Avec ses dizaines de galeries d'art, l'édifice Belgo, situé en plein coeur du Quartier des spectacles, est aujourd'hui considéré comme un haut lieu de la culture à Montréal.

Mais ce ne fut pas toujours le cas.

Dans les années 30, le bâtiment de la rue Sainte-Catherine Ouest était plutôt un centre névralgique de l'industrie du textile. On y trouvait des dizaines de shops et, surtout, des centaines d'employés sous-payés, pour la plupart des Canadiens-français ou des immigrants juifs d'Europe de l'Est.

Tous sont morts et oubliés depuis longtemps. Mais leurs fantômes, eux, revivront avec l'exposition Vêtements Parkley/Parkley Clothes: 1937, qui se tiendra samedi prochain au Belgo, dans le cadre de la Nuit blanche.

Organisé par le Musée du Montréal juif (MMJ), ce projet aux allures de performance reproduira l'atmosphère d'une manufacture des années 30 (les Vêtements Parkley) en insistant plus particulièrement sur sa main-d'oeuvre d'origine juive. À la croisée des arts et de l'ethnologie industrielle, le tout s'annonce comme une véritable expérience immersive.

Recréer le passé

Primo, l'expo aura lieu à la galerie Popop (salle 442), exactement à l'endroit où, jadis, se trouvait l'entreprise Parkley Clothes.

Deuzio, on y recréera l'ambiance qui régnait dans la shop, avec de vraies personnes s'activant aux machines à coudre.

Tertio, on pourra voir les photos et entendre les récits de ceux et celles qui ont travaillé dans ces manufactures. Leurs témoignages seront tirés de I Have a Story to Tell You, le livre de Seemah C. Berson qui a servi de matière première à l'expo.

Ce n'est pas tout. Pour rendre la chose encore plus «interactive», les gens du MMJ ont eu la bonne idée d'intégrer au projet une chorale interprétant des chants de travail en yiddish (Urban Shtetl) ainsi que des mets typiquement juifs ashkénazes, conçus par un service de traiteur spécialisé dans le domaine (The Wandering Chew).

Ces ajouts donneront une saveur supplémentaire au projet, qui raconte de façon tout à fait originale la réalité des immigrants juifs dans le Montréal des années 30.

«Nous essayons de prendre des morceaux d'histoire et de les regrouper dans une expérience artistique», résume Stephanie Tara Schwartz, responsable de l'exposition.

Selon Mme Schwartz, très peu de familles juives n'ont pas compté au moins un de leurs membres dans l'industrie du textile. Son grand-père était lui-même «découpeur» dans une shop.

Hélas, dit-elle, cette histoire a été balayée sous le tapis et les gens de sa génération ne la connaissent pas. «Ce n'est pas quelque chose qu'on nous a transmis. Les gens ne veulent pas se rappeler le temps où ils étaient pauvres. Personne ne veut insister sur la part négative de son passé.»
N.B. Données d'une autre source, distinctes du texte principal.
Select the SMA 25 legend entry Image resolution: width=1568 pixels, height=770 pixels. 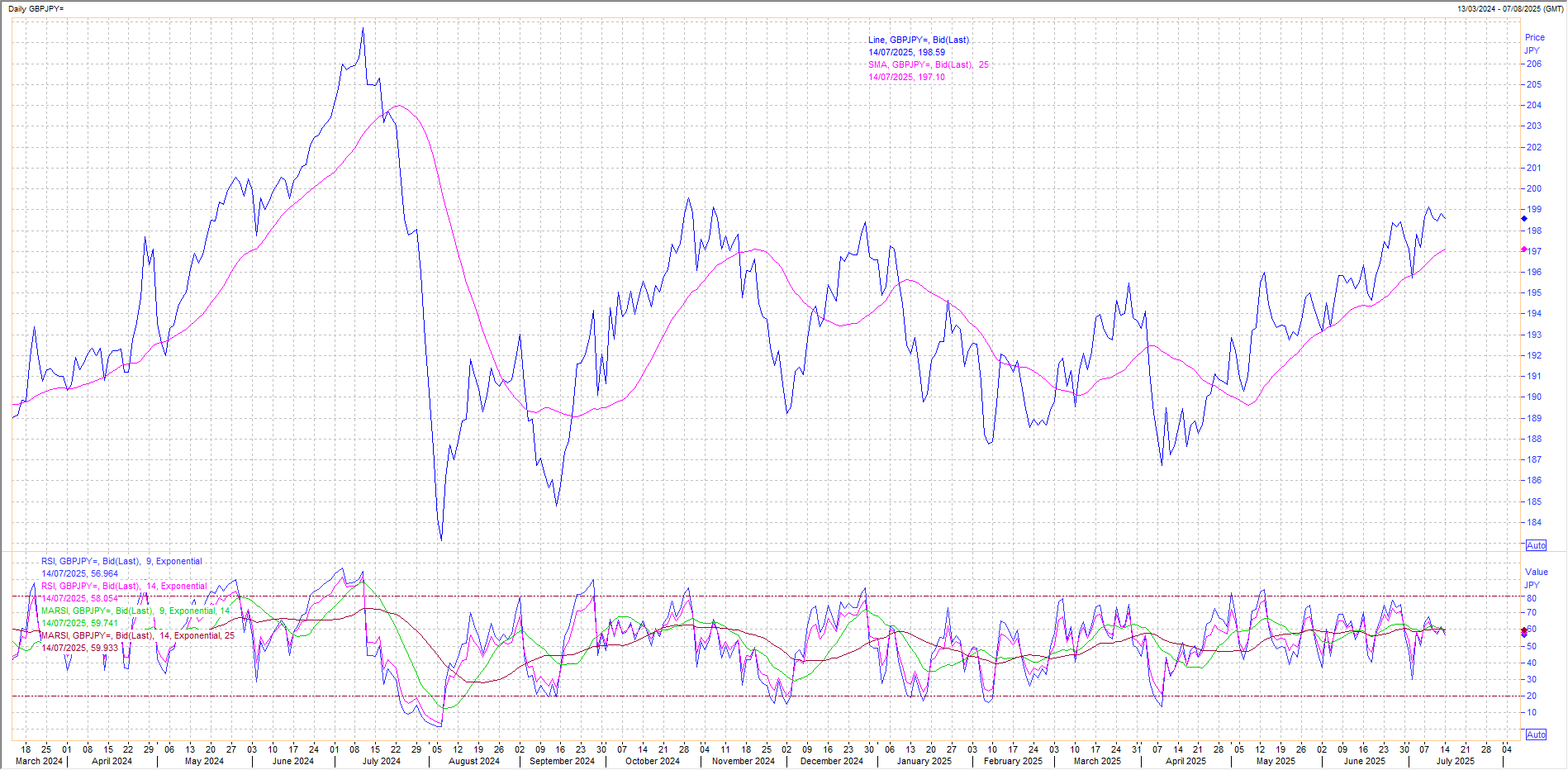click(x=928, y=64)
Il y aurait pourtant de quoi être fier, souligne-t-elle. Car ce sont les Juifs, en grande partie, qui ont contribué à l'implantation des syndicats dans l'industrie du textile au Québec. Leur militantisme, hérité de la culture est-européenne, a aidé la cause de tous les ouvriers, incluant les Canadiens français. Qu'on pense à la fameuse grève des Midinettes, menée en 1937 par la militante Léa Roback au nom du syndicat des robes. Un jalon.

À noter que Vêtements Parkley/Parkley Clothes: 1937 est la première exposition tangible à émerger du Musée du Montréal juif. Fondée en 2010, cette institution essentiellement virtuelle est d'abord un site web - fort intéressant, d'ailleurs - où l'on retrace et consigne différents aspects de l'histoire juive de Montréal.

Avec ce nouveau projet, qui s'adresse plus directement aux sens, Stephanie Schwartz se dit convaincue que cette histoire prendra une autre dimension. «Parfois, on oublie les mots, conclut-elle. Mais quand on ressent quelque chose, on connecte avec les gens d'une autre façon. Ça reste plus longtemps...»

Vêtements Parkley/Parkley Clothes: 1937 est présentée le samedi 1er mars de 19h à 2h, au local 442 de l'édifice Belgo, 372, rue Sainte-Catherine Ouest.